Fußballer Verlaat schirmt den Ball vor seinem Gegenspieler ab

Abwehrstabilisator: Jesper Verlaat weiß, wie man guten Fußball verhindert Foto: Foto2press/imago

Neun Tore hat der Waldhof kassiert in den letzten zwei Spielen, es waren neun höchst unterschiedliche Tore, aber sie haben alle etwas gemeinsam: Jesper Verlaat stand nicht auf dem Platz. Der Waldhof hat regelmäßig sehr dämliche Gegentore gekriegt diese Saison, auch wenn Jesper Verlaat da hinten mit drin stand, aber er hat den Ball herausgewollt. Mit schierem Willen bezwungen.

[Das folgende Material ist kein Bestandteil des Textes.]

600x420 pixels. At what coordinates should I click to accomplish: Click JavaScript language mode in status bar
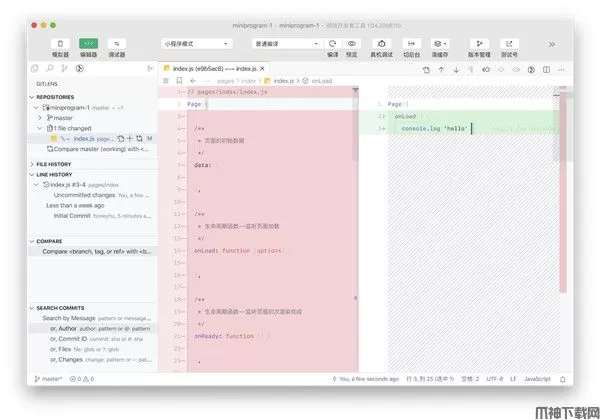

Auf Fotos grinst er mit seinen fast schulterlangen blonden Locken und der kantigen Kinnlinie immer, aber auf dem Platz habe ich Jesper Verlaat bisher immer nur in zwei Gemütszuständen gesehen: entweder stocksauer oder kurz davor stocksauer zu sein. Jesper Verlaat ist Sanguiniker, vielleicht ist er privat sehr nett! Aber sicher nicht auf dem Platz.

Ich hatte nie viel übrig für jene Spieler, die nichts tun als nur das Spiel kaputtzumachen; also jene Spieler, die in Deutschland höchstes Ansehen genossen haben bis Mitte der Nullerjahre noch. Es ist nichtdeutschen Fußballfans schwer zu vermitteln, warum man nach der WM 1990 Guido Buchwald plötzlich Die­go genannt hat; bloß weil er Diego Maradona daran gehindert hatte, Diego Maradona zu sein. Das Ersticken der Kunst galt in Deutschland schon damals als ein Akt, der der Kunst selbst gleichzusetzen ist, das erklärt immerhin, warum in der Generation, die Guido Buchwald noch live erlebte, Lisa Eckhart so beliebt ist.

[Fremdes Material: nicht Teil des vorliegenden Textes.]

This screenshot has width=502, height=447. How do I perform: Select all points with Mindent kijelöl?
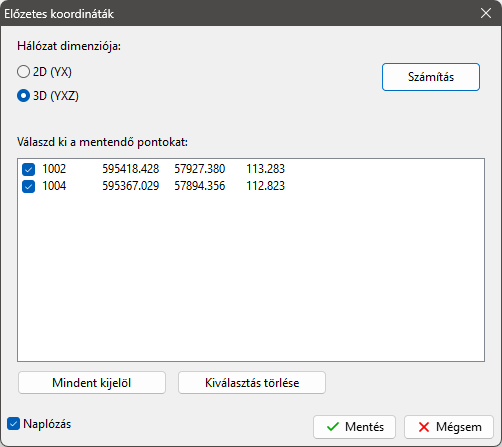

Aber in der dritten Liga ist vieles anders, auch weil dort die ganze Weltbedeutung vom Fußball abfällt. In der dritten Liga sind die Träume überschaubar, und es bietet Anlass für ein Zuschauergefühl, dass ich über alles am Fußball schätze: nicht Jubel, nicht Euphorie. Sondern Nostalgie.

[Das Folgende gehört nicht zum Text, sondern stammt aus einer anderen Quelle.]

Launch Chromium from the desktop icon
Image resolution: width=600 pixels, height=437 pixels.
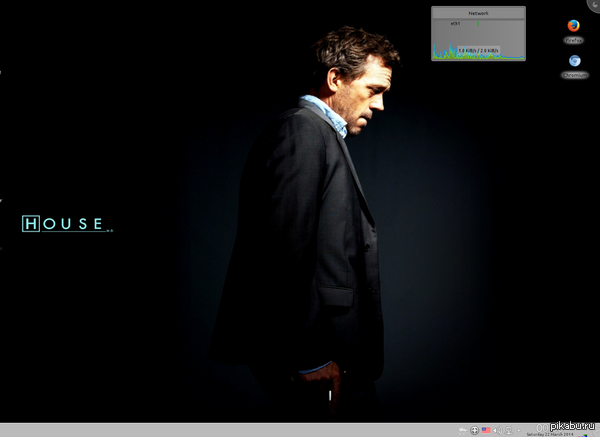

Fußballkunst ist auch Arbeit

Jesper Verlaat ist da aus zweierlei Gründen prädestiniert, weil einerseits: wer selbst mal auf dem Platz stand, kennt solche Typen, hat mit ihnen zusammengespielt. Diese „Wir oder die“-Typen, die nichts vom Spiel verstanden außer davon, dass die Trikotfarben unterschiedlich waren und dass das etwas bedeutet. „Fußballarbeiter“ nannte man die früher, es war anerkennend gemeint, dabei waren es eigentlich Maschinenstürmer.

Fußballarbeiter sagte man nur, weil alle dachten, ein feiner Außenristpass in die Schnittstelle sei keine Arbeit, dabei ist es vielmehr Arbeit, das zu beherrschen als eine Grätsche.

Und zweitens: Immer wieder tauchen Namen auf, die längst verloren geglaubte Erinnerungen aufploppen lassen. Wenn man den Jesper Verlaat googelt, steht rechts im Infokasten unter Eltern nur ein Name: Frank Verlaat. Es ist anzunehmen, dass Jesper Verlaat in voller Rüstung aus dem Oberschenkel seines Vaters hervorbrach an einem dusteren, nebelverhangenem Novembermorgen. Seine ersten Worte waren Kriegsgeheul. So wird das gewesen sein.

Es hat einfältig beruhigendes für mich, Spieler aus mehreren Generationen kicken gesehen zu haben, da wird der eigene Alterungsprozess wohlig eingebettet. In der dritten Liga entfaltet sich dieser Zauber erst vollständig, weil das hölzerne Spielgeschehen viel Zeit lässt, Erinnerungen nachzuhängen. Und weil nicht jedes Fußballmedium schon 30 Bilderstrecken dazu fabriziert hat.

Der Waldhof war eigentlich gut in die Saison gekommen. Wenn Jesper Verlaat zurückkommt, wird er viel zu tun haben.